OmniFile-Processor / modules /ai /pattern_db.py
Dr. Abdulmalek
deploy: OmniFile AI Processor v4.3.0
900df0b
"""
OmniFile AI Processor — Pattern Database
==========================================
Source: arabic-ocr-pro/ai/pattern_db.py
Provides a SQLite-based storage for:
- User corrections (original text → corrected text)
- Pattern images (cropped word images + labels)
- Usage statistics
- Training status tracking
The database enables the system to learn from user corrections
and improve OCR accuracy over time through pattern matching.
"""
from __future__ import annotations
import logging
import sqlite3
from datetime import datetime
from pathlib import Path
from typing import Optional
logger = logging.getLogger(__name__)
class PatternDatabase:
"""SQLite database for storing OCR correction patterns.

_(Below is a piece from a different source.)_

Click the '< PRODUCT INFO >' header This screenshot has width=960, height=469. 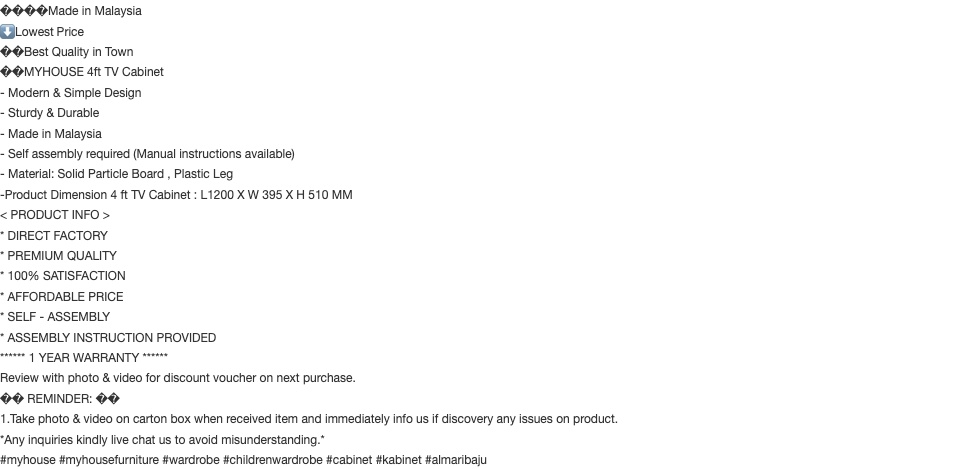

Manages persistent storage of user corrections and word pattern
images, enabling the system to learn and improve over time.
Attributes:
db_path: Path to the SQLite database file.
_connection: Active SQLite connection.
"""
def __init__(self, db_path: str | Path = "data/corrections.db") -> None:
"""Initialize the pattern database.
Creates the database file and tables if they don't exist.
Args:
db_path: Path to the SQLite database file.
"""
self.db_path = Path(db_path)
self.db_path.parent.mkdir(parents=True, exist_ok=True)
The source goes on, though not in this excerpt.